#### Exercise:
Everything from the line that contains "This screenshot has width=801, height=501." through the last line below should be transcribed exactly, except the pictures.

#### Data:
* * *
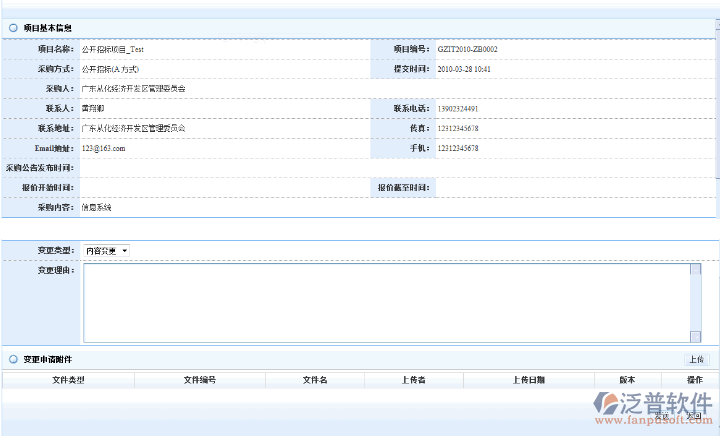Sort by the 文件编号 column header
This screenshot has height=436, width=723.
(x=200, y=380)
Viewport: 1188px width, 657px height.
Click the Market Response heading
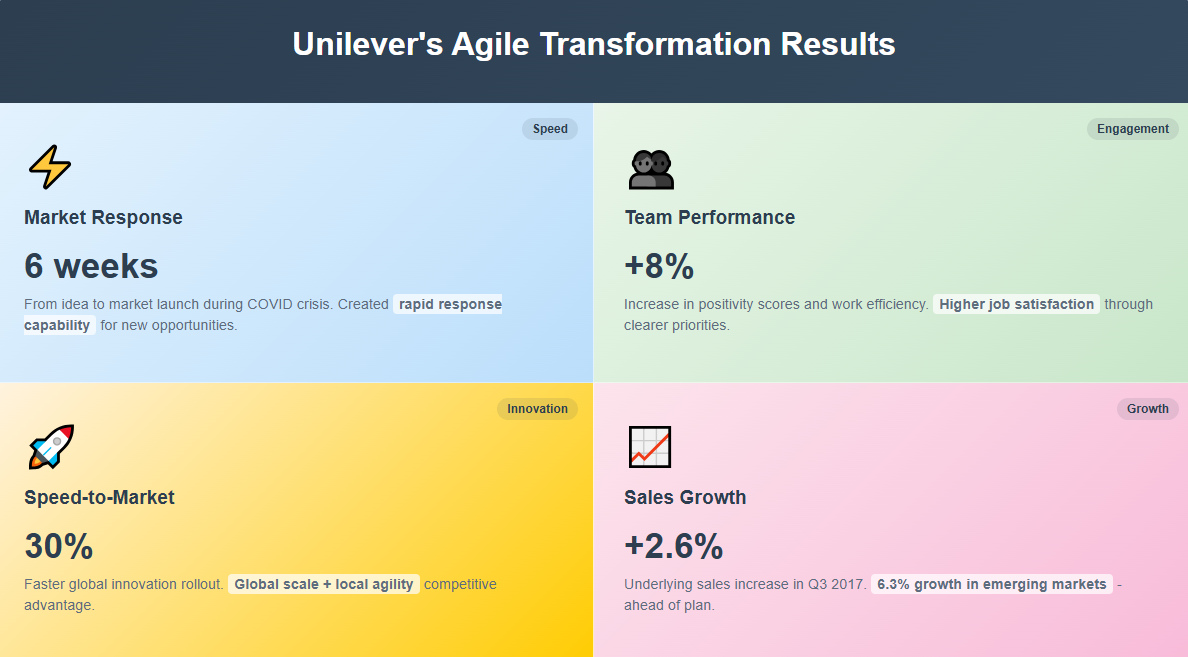click(x=103, y=217)
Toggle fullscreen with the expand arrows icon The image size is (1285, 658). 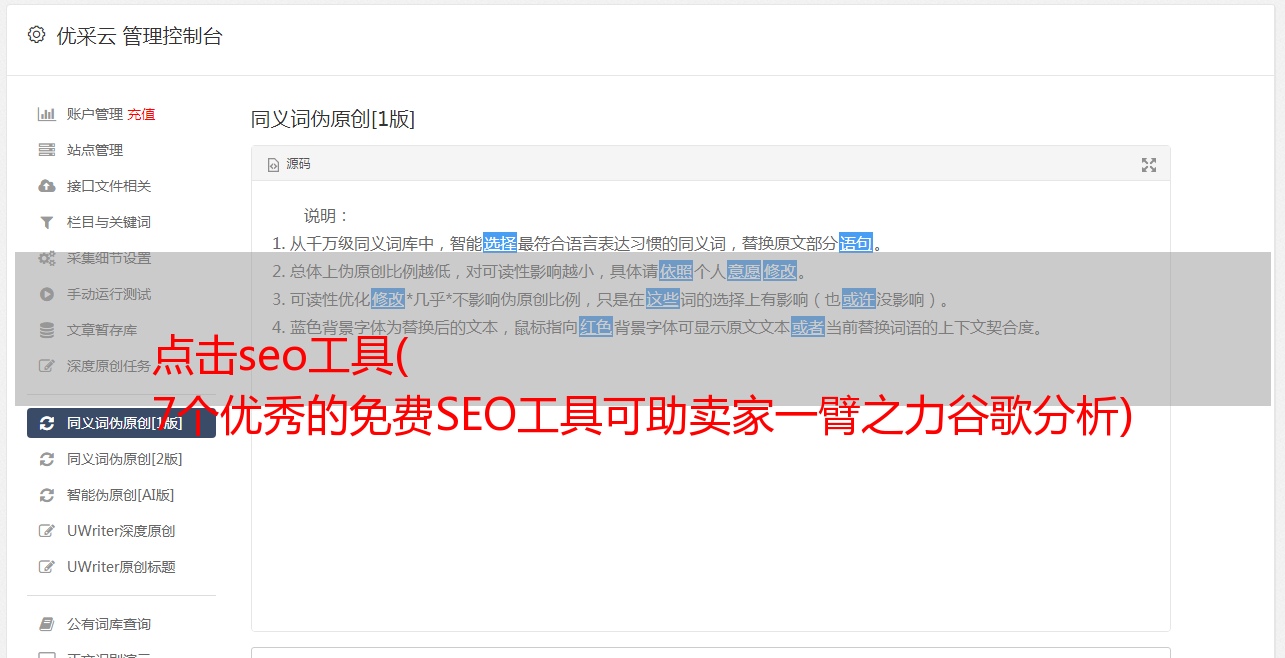pos(1149,165)
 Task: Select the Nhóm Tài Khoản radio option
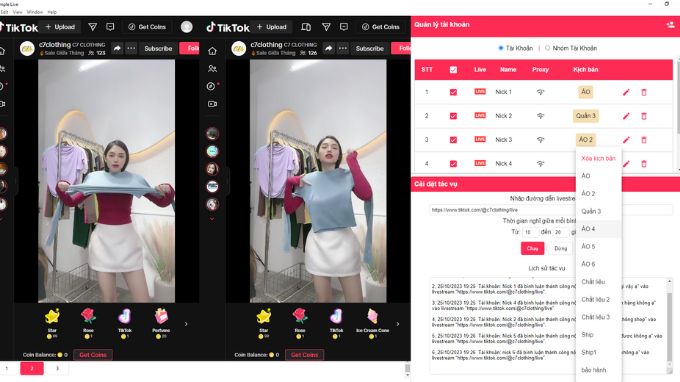547,48
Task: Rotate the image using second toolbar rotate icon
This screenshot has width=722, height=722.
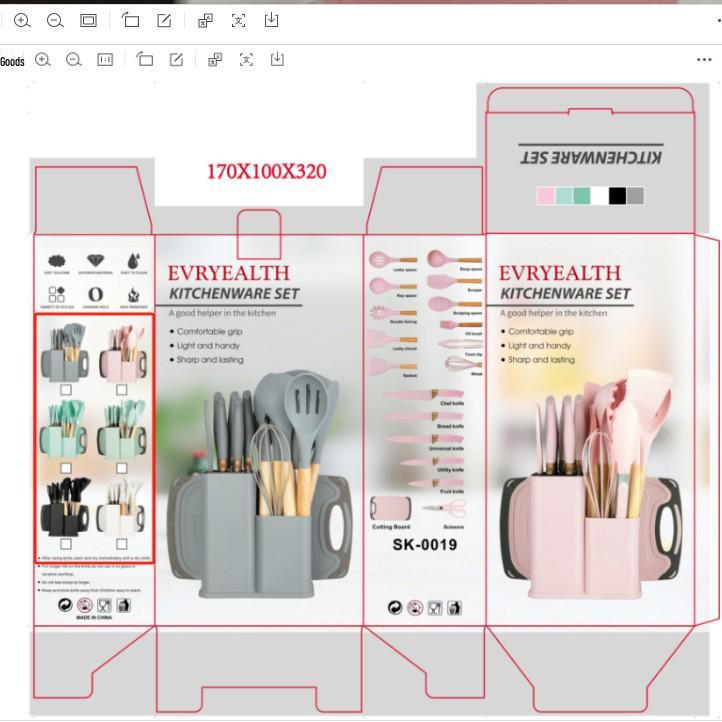Action: point(145,60)
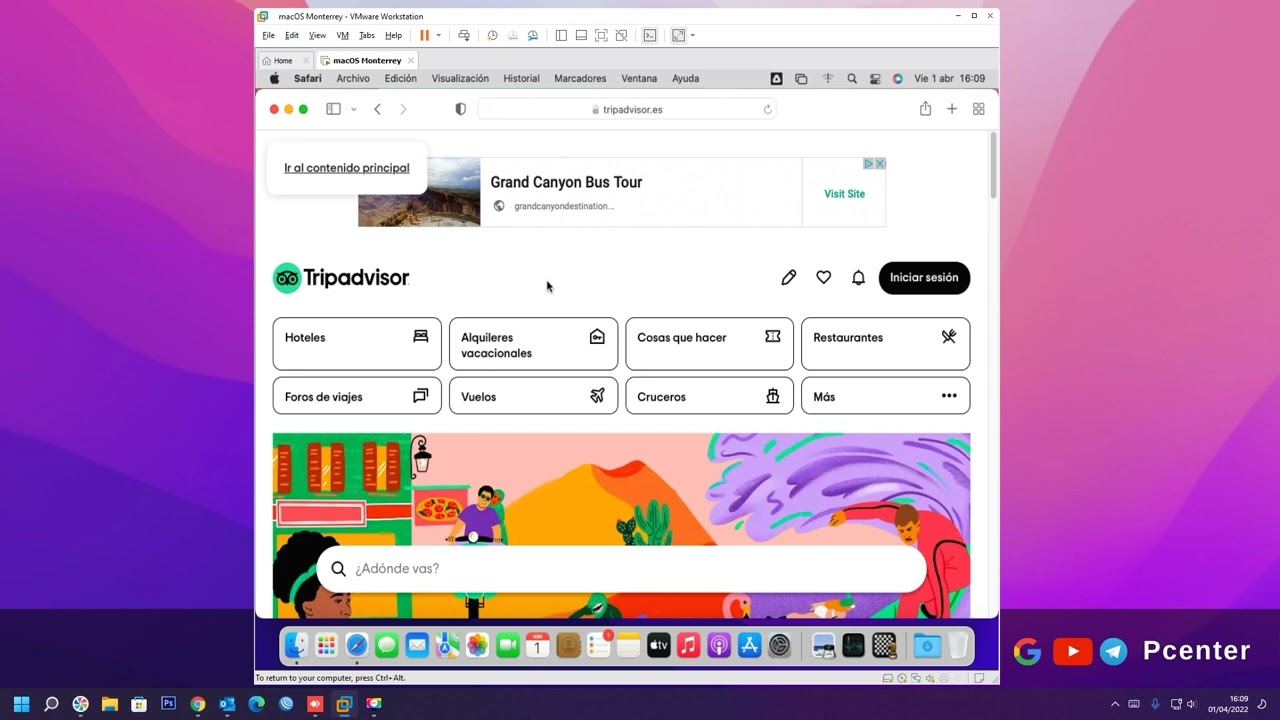
Task: Expand the 'Más' options on Tripadvisor
Action: tap(884, 396)
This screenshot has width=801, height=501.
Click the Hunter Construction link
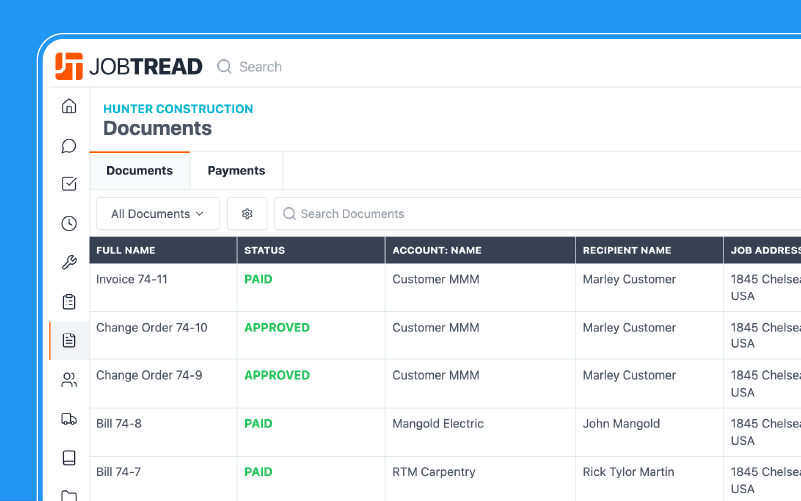click(178, 109)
* * *
#### Written solution:
This screenshot has width=801, height=501.
Click the Hunter Construction link
click(178, 109)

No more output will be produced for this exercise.